PROBLEM REQUIREMENTS – Below are some records. Copy every line in them that holds "options".

Records from a dataset
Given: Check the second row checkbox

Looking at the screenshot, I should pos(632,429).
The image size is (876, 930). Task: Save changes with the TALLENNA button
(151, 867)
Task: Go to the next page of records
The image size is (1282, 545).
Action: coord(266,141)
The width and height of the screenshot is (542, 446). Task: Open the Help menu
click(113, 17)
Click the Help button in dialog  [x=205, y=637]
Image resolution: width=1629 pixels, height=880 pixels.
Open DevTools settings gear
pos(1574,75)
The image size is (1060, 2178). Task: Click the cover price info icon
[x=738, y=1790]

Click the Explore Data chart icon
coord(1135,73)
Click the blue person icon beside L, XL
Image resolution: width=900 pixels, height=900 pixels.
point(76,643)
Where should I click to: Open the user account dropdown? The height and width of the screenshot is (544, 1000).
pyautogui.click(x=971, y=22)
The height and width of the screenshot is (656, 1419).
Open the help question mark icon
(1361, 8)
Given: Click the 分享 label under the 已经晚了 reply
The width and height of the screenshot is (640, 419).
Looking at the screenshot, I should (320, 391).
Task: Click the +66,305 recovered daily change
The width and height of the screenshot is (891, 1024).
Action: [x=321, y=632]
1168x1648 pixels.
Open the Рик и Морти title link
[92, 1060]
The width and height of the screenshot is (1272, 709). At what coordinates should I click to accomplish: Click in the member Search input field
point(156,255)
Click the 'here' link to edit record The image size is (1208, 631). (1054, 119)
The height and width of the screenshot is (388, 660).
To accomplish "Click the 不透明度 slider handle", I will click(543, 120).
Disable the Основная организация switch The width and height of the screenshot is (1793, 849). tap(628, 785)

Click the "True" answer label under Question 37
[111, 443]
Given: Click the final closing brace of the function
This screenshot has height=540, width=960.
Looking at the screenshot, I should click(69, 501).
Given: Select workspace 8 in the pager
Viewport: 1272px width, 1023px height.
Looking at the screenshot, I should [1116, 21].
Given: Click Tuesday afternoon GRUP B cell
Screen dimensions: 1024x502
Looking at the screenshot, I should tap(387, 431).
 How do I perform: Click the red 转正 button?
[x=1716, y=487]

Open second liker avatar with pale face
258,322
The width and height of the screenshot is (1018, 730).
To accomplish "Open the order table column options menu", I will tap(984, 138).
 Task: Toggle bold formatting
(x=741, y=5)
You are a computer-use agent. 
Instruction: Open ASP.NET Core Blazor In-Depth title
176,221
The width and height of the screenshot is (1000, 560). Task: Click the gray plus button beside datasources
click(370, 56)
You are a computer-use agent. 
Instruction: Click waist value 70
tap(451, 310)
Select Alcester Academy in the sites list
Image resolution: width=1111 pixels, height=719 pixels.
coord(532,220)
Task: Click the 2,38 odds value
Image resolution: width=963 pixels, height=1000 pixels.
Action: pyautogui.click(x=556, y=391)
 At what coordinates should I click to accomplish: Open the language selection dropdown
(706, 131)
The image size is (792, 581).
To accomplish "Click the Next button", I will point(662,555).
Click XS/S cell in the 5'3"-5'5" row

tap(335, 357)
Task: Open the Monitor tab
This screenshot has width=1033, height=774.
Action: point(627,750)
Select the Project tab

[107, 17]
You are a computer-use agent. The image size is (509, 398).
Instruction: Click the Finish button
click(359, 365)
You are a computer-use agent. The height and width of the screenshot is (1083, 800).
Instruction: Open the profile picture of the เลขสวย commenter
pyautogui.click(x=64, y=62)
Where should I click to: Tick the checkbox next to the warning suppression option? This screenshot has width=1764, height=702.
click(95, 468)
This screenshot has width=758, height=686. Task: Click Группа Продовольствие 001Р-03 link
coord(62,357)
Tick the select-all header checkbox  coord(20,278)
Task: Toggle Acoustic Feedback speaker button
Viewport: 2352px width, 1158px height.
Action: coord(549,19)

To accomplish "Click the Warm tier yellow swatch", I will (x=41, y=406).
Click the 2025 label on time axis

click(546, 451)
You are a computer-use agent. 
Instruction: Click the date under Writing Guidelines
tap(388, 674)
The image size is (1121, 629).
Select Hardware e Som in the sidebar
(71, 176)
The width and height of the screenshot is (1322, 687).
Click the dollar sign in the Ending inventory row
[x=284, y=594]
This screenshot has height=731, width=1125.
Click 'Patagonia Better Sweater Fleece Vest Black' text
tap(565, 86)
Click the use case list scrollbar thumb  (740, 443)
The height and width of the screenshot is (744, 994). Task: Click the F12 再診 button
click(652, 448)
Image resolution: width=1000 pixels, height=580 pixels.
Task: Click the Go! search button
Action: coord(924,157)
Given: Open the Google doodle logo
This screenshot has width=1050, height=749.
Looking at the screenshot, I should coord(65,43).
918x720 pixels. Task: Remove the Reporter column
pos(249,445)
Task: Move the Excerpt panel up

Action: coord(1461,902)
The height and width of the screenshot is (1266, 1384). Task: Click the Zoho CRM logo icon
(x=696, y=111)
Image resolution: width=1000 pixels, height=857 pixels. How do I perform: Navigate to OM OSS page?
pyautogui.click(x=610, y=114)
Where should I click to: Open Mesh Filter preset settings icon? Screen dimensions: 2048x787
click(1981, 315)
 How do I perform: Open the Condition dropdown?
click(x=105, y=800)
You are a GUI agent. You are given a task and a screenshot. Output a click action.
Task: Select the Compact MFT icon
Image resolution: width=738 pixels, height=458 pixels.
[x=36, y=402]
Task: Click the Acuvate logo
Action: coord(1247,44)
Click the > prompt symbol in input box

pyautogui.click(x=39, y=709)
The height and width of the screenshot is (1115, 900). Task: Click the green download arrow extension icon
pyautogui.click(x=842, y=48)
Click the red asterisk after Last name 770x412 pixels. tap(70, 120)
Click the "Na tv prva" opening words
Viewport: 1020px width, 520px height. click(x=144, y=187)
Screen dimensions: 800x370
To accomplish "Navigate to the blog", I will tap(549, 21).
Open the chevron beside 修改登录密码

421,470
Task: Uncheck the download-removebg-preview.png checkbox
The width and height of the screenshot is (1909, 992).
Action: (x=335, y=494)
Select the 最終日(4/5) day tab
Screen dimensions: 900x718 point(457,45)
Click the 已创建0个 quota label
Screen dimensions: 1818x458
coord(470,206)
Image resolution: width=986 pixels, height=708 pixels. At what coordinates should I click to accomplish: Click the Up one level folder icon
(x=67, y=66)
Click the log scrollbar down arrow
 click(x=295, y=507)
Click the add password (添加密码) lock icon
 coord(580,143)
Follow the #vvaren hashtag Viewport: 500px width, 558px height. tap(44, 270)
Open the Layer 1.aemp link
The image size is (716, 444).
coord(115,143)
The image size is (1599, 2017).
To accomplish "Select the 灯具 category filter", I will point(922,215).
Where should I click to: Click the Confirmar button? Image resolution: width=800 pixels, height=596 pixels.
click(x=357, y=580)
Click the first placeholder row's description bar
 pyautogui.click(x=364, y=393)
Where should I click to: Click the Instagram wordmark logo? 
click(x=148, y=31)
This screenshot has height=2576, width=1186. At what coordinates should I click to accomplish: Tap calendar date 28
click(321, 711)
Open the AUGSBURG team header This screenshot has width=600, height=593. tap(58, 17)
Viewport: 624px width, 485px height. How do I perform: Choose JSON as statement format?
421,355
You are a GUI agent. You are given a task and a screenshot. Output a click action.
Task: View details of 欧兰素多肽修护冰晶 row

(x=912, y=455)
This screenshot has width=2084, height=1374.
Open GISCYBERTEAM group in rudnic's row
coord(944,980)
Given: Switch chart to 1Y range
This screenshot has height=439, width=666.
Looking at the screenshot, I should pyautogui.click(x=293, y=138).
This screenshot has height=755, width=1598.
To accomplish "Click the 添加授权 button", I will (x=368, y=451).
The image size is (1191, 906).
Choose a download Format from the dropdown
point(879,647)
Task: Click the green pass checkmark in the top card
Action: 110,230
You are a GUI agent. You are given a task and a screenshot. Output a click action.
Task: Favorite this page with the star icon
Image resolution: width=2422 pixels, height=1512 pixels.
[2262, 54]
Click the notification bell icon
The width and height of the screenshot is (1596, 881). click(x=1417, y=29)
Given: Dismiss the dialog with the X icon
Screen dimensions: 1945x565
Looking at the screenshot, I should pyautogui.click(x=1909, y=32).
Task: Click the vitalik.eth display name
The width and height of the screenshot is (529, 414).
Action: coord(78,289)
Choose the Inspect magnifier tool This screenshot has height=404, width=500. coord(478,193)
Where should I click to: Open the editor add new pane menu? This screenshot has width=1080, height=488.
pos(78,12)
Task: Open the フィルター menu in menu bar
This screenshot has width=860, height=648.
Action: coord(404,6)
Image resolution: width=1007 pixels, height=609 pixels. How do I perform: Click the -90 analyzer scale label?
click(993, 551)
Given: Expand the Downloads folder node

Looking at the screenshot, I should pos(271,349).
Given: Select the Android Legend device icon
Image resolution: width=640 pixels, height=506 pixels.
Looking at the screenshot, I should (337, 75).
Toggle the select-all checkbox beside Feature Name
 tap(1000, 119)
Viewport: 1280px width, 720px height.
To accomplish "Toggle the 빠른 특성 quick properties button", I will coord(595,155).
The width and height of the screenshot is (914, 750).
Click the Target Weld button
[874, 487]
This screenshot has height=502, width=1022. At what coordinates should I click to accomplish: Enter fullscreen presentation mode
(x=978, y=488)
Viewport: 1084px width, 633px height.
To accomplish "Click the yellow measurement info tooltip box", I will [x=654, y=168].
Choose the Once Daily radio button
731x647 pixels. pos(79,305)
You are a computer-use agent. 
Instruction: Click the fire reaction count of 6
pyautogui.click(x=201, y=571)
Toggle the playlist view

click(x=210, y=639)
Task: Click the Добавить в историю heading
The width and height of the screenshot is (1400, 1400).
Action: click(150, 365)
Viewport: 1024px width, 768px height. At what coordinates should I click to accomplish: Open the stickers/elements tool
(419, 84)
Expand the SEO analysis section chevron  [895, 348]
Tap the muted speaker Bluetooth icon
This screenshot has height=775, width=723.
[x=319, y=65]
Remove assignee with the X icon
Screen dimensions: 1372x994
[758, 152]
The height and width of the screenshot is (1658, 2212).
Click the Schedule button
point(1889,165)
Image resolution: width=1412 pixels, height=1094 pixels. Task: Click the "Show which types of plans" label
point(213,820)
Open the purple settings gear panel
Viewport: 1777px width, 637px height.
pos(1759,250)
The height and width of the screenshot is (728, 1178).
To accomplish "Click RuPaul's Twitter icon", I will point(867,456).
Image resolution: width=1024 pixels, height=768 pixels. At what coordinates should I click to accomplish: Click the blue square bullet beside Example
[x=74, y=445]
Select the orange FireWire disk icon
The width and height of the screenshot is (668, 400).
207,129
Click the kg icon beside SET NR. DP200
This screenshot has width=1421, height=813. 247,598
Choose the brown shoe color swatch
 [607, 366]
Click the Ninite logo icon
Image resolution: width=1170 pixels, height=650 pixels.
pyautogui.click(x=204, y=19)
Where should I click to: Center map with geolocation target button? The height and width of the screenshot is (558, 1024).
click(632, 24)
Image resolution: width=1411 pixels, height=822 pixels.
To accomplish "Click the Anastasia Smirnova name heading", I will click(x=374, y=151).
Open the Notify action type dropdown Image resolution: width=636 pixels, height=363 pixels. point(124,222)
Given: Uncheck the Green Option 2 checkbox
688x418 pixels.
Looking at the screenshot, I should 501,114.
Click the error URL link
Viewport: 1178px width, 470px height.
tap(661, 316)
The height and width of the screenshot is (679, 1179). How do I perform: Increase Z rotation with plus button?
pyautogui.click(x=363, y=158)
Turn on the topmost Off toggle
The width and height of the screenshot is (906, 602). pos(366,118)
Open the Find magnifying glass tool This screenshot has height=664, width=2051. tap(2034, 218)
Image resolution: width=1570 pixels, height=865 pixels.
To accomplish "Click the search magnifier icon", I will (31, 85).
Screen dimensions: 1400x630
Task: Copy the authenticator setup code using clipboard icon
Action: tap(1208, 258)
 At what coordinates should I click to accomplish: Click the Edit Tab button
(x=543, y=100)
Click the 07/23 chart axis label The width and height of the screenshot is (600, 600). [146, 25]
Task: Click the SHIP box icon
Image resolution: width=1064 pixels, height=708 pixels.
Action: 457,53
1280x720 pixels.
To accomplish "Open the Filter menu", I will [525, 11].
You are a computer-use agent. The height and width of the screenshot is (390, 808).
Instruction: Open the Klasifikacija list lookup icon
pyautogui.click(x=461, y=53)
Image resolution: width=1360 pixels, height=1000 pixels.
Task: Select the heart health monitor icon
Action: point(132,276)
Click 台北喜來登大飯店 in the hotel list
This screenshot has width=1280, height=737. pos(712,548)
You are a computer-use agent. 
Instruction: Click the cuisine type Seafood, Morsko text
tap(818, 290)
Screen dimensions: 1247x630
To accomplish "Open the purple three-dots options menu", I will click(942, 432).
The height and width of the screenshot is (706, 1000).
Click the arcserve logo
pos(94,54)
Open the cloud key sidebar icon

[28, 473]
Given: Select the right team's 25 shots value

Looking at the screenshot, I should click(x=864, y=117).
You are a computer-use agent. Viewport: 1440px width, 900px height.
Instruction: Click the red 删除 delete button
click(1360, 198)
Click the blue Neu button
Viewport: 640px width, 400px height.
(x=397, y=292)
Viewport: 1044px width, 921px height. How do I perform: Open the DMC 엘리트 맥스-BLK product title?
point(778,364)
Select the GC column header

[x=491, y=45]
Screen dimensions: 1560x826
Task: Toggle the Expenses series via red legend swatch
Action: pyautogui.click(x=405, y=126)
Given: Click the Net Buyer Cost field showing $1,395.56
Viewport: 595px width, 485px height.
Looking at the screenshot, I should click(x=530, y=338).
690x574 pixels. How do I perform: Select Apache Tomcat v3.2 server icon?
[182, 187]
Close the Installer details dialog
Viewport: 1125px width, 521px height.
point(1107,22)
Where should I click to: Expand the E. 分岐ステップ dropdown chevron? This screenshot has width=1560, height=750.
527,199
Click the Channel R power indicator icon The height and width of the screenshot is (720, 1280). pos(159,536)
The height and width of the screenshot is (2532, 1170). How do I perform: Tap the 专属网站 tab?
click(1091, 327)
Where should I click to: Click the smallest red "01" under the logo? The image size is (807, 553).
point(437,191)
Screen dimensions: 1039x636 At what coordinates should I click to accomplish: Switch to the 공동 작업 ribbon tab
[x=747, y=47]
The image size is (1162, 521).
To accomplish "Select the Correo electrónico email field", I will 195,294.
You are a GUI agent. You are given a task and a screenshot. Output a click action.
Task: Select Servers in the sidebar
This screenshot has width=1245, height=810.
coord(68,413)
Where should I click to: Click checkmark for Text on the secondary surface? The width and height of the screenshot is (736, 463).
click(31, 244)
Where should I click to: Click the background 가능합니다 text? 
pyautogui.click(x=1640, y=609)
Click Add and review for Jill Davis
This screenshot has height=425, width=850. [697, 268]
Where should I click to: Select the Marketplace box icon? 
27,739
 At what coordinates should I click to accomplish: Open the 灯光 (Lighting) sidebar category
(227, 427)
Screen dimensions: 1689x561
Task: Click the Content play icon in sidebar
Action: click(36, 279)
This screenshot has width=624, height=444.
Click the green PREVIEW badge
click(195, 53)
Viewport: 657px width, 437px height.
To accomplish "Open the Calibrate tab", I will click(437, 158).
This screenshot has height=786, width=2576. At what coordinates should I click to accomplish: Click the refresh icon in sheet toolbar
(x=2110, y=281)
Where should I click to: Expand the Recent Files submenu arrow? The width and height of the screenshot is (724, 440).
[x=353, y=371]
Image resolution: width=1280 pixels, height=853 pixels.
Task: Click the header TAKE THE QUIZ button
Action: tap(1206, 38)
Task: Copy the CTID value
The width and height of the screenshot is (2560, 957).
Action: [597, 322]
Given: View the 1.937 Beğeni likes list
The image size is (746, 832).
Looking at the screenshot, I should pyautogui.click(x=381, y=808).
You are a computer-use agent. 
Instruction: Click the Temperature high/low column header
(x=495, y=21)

RESPONSE –
To accomplish "Open the order table column options menu", I will tap(984, 138).
To accomplish "Open the purple three-dots options menu", I will click(942, 432).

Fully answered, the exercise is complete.